EXERCISE AIM –
Lift out all lines below that contain "agent".

╭─ STUDY MATERIAL

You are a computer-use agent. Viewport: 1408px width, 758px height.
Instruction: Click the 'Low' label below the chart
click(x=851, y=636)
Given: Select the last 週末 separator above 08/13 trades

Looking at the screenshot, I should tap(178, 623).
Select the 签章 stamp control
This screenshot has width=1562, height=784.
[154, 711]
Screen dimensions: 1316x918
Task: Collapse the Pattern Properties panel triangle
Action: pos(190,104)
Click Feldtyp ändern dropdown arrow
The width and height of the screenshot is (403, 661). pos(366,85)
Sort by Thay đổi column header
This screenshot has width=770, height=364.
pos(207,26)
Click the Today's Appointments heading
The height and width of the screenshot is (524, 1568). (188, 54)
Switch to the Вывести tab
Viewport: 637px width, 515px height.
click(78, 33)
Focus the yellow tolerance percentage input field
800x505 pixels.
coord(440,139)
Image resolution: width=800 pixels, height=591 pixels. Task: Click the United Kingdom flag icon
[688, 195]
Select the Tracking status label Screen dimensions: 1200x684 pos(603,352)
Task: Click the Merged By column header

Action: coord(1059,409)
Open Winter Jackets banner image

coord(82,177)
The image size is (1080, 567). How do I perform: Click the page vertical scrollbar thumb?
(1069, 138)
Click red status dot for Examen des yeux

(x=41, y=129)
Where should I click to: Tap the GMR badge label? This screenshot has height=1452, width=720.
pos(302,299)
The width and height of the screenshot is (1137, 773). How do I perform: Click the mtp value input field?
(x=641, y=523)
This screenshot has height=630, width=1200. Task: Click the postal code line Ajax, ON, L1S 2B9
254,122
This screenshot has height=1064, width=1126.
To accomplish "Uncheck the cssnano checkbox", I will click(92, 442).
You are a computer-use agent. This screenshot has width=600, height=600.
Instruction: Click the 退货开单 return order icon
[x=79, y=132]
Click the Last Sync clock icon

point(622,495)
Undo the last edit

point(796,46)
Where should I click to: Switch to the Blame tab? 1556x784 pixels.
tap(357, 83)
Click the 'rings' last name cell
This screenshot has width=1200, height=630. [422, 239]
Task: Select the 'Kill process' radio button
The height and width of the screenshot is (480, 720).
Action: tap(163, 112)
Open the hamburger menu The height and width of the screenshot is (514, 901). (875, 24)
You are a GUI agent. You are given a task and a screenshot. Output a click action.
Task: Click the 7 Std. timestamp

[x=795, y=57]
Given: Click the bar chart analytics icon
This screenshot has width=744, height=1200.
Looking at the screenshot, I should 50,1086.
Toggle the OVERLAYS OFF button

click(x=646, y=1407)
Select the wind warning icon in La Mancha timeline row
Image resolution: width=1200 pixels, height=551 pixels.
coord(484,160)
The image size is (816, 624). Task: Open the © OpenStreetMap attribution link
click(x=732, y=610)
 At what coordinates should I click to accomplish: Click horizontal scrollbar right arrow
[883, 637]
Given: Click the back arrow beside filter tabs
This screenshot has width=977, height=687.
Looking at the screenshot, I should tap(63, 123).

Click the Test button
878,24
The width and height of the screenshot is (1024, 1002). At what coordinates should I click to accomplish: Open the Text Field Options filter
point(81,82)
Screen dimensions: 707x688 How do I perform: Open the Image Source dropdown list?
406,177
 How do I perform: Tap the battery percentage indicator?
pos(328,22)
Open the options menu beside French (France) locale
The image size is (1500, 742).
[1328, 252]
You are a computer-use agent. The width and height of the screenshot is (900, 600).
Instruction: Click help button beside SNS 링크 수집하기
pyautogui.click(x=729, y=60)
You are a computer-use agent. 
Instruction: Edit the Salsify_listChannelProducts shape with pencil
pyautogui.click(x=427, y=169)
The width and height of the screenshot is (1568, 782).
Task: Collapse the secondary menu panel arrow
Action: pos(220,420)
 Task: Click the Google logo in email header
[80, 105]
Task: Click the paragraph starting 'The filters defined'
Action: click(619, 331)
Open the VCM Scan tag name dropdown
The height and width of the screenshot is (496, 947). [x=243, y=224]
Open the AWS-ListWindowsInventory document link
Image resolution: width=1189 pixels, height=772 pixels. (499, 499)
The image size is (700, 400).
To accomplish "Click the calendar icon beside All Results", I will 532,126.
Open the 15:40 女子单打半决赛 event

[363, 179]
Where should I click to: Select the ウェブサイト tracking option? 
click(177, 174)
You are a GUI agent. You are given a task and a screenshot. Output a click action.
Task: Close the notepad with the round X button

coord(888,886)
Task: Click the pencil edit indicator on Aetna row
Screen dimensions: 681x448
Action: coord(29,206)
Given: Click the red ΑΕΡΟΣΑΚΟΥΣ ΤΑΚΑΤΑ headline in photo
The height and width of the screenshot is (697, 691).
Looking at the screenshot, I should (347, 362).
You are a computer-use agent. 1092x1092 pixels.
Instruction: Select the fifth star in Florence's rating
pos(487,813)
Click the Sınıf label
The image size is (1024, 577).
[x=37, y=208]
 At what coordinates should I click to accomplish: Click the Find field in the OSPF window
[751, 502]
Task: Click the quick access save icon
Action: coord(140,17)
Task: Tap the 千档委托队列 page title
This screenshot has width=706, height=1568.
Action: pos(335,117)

╰─

SOLUTION TO THIS TASK –
You are a computer-use agent. Viewport: 1408px width, 758px height.
You are a computer-use agent. This screenshot has width=600, height=600.
You are a GUI agent. You are given a task and a screenshot. Output a click action.
You are a computer-use agent. The width and height of the screenshot is (900, 600).
You are a computer-use agent. 
You are a GUI agent. You are given a task and a screenshot. Output a click action.
You are a computer-use agent. 1092x1092 pixels.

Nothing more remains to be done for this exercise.